***** TEXTO FORNECIDO *****

O quarto vetor especifica que a lesão deve ser tão grave e ofensiva que torna-se intolerável aos olhos da sociedade. O que de ante mão já se descarta no caso da usura, posto que sabidamente ela existe desde que o mundo é mundo e só tem se perpetrado pelos séculos justamente por ser uma prática tolerada e aceita pela sociedade.
Não fugindo à linha principiológica e demonstrando como que os fundamentos da tipicidade material são sólidos e robustos, ainda sobre esse ponto vale a invocação de mais um princípio, agora o dito adequação social, que estabelece que só se pode considerar típica a conduta que não seja tolerada pela sociedade, posto que do contrário, sendo o fato socialmente aceito não se verificará o preenchimento da tipicidade necessária para a configuração de crime.
Seguindo com a análise que tem demonstrado ser o crime de usura um atípico penal. Vale voltar os olhos para o quinto vetor da tipicidade material, que estabelece não só a necessidade de um resultado, como ainda que possa ser ele imputado à conduta do agente.

***** REGISTROS EXIBIDOS *****

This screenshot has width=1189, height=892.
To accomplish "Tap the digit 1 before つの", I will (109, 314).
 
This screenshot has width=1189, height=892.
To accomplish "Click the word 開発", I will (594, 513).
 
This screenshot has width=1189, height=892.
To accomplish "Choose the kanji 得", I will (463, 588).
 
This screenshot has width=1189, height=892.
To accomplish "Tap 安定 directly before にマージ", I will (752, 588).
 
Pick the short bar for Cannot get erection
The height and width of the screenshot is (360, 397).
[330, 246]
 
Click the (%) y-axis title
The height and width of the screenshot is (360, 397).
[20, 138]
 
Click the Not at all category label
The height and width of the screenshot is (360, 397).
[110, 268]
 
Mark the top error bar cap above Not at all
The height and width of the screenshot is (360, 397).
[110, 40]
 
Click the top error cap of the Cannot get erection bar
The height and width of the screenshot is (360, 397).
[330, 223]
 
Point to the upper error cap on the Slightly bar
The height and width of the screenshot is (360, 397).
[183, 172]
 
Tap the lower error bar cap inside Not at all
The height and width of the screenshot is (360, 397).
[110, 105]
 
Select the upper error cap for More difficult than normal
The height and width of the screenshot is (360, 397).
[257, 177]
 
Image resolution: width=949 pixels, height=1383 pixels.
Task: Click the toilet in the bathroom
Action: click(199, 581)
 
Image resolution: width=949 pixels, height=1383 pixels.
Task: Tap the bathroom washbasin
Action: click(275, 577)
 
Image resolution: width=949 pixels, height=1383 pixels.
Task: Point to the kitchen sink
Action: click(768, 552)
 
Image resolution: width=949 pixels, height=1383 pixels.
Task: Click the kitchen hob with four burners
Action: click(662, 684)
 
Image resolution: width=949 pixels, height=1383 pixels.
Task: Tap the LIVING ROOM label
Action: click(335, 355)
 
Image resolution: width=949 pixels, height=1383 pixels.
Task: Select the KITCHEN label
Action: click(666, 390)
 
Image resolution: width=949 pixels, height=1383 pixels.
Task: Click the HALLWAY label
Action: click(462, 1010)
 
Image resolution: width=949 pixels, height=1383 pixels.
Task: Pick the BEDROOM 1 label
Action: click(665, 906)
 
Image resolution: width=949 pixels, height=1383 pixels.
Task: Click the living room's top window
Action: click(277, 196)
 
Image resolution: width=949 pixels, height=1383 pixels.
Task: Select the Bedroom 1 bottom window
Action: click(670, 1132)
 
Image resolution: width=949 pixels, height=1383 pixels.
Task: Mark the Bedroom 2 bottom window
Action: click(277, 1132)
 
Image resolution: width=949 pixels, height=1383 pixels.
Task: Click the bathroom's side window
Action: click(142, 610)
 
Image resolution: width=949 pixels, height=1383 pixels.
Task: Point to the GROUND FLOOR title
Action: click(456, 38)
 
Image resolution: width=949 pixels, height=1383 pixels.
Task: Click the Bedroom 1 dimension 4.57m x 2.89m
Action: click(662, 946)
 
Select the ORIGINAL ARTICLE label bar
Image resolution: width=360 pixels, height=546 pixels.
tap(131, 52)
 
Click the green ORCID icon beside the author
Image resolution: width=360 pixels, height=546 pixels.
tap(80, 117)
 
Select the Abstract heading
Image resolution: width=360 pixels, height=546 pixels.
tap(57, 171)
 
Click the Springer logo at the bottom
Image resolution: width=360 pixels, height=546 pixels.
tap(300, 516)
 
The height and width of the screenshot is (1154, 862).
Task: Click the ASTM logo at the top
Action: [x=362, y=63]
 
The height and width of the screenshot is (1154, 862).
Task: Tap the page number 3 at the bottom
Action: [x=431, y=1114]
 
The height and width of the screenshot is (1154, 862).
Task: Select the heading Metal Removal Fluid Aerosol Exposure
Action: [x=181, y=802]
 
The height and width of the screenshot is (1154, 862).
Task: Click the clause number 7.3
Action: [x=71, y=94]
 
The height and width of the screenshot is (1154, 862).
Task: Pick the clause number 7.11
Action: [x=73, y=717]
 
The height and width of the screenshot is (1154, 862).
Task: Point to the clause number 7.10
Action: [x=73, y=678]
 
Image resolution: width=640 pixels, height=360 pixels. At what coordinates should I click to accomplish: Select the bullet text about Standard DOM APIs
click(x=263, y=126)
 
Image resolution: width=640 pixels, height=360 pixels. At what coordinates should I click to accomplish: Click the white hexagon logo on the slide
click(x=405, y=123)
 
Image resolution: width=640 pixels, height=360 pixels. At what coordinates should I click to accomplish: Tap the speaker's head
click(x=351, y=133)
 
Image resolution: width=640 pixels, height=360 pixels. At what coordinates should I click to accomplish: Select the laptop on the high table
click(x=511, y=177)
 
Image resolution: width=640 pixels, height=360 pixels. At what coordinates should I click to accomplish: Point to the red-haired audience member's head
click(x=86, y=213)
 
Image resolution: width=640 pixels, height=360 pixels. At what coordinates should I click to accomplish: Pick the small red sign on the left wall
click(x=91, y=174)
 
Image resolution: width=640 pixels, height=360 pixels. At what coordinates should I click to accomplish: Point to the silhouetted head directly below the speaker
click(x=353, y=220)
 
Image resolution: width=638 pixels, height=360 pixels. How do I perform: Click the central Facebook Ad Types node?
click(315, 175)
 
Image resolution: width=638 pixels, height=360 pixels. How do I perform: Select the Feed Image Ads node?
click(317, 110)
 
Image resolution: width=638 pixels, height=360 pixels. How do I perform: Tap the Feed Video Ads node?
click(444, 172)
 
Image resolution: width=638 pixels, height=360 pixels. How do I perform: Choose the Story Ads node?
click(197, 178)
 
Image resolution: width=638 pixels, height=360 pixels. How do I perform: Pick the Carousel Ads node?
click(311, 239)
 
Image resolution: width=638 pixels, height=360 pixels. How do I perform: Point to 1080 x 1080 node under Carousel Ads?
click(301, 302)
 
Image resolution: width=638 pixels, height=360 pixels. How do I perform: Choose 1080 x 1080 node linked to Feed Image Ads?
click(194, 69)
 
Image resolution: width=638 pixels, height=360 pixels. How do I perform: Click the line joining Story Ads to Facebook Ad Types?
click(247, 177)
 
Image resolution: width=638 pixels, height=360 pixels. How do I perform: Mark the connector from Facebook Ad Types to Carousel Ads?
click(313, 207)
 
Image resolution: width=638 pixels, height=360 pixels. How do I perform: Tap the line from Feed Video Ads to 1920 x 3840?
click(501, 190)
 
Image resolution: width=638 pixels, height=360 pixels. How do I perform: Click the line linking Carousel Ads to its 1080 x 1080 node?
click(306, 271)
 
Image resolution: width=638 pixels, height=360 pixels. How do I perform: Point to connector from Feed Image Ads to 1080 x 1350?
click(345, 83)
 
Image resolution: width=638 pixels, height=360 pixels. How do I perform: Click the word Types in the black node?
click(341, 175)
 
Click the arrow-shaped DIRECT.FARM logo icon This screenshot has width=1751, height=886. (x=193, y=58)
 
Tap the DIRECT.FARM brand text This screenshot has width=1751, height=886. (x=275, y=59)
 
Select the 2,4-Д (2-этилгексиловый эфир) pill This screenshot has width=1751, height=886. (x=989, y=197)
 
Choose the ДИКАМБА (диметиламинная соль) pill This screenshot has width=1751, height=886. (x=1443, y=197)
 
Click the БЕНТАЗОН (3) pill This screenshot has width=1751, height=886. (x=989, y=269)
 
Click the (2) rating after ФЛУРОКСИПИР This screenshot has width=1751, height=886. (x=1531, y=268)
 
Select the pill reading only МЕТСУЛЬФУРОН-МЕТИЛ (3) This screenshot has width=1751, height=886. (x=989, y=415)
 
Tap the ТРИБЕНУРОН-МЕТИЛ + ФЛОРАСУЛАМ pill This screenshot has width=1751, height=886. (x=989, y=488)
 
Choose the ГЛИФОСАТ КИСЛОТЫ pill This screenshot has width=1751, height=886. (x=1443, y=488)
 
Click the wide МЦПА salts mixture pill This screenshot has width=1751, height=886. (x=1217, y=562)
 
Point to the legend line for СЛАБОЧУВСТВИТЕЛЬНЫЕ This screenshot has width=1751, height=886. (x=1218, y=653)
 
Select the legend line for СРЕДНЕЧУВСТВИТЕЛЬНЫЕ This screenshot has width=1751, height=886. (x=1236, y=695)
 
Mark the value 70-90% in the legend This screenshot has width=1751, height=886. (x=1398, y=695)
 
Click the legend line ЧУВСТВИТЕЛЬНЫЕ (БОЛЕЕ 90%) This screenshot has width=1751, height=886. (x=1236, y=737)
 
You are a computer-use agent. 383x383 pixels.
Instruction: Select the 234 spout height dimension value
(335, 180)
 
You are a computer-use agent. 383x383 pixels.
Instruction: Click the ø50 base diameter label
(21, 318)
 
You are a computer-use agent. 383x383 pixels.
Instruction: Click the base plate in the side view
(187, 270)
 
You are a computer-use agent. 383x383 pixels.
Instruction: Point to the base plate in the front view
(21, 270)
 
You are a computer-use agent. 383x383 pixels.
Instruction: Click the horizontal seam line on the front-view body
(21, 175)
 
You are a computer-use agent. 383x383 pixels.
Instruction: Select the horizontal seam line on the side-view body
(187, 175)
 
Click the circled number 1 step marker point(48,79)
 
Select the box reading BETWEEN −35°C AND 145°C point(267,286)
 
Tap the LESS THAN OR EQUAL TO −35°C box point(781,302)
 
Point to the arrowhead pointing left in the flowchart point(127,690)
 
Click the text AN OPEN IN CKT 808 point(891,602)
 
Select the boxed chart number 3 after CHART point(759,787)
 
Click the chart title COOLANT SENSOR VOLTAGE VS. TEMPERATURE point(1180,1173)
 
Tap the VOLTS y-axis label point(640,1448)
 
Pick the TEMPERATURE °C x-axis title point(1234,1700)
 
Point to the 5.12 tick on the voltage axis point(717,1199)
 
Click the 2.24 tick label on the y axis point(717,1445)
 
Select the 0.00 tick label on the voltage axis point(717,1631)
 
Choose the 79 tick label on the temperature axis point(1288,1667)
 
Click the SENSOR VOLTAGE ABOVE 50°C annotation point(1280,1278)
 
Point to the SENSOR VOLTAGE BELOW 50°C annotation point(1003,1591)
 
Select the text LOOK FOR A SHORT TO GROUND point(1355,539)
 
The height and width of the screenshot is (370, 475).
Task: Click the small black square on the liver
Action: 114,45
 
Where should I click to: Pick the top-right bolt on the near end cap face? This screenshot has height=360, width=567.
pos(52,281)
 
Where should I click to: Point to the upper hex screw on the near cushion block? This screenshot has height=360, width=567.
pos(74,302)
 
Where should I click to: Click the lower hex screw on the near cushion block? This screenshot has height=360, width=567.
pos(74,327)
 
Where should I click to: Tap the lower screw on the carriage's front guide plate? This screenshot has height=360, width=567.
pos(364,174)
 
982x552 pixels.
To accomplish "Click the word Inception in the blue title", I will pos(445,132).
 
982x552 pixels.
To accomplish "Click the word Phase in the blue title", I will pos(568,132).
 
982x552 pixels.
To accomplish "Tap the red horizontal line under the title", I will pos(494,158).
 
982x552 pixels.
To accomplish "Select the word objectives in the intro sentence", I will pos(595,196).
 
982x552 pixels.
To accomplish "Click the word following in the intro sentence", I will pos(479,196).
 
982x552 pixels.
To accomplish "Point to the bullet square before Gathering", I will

*****

*EXERCÍCIO PROPOSTO A*: Reescreva de forma mais concisa o parágrafo do texto sobre a usura que começa com "Não fugindo à linha principiológica", mantendo suas ideias principais.
*EXERCÍCIO PROPOSTO B*:
Responda com base no texto sobre a usura, uma resposta por linha, marcando-as como as perguntas:
(i) Segundo o primeiro parágrafo, por que a usura se perpetuou ao longo dos séculos?
(ii) Qual princípio é invocado no parágrafo que começa com "Não fugindo à linha principiológica"?
(iii) O que estabelece o quinto vetor da tipicidade material?
*EXERCÍCIO PROPOSTO C*: Liste, sem repetições, todas as palavras do texto sobre a usura que contêm a sequência de letras "tipic", com ou sem acento.

*RESPOSTA A*: O princípio da adequação social confirma a solidez dos fundamentos da tipicidade material. Segundo esse princípio, só é típica a conduta que a sociedade não tolera. Se o fato é socialmente aceito, não há a tipicidade necessária para configurar crime.

*RESPOSTA B*:
(i) Porque é uma prática tolerada e aceita pela sociedade.
(ii) O princípio da adequação social.
(iii) Estabelece que é necessário haver um resultado e que esse resultado possa ser imputado à conduta do agente.

*RESPOSTA C*:
tipicidade
típica
atípico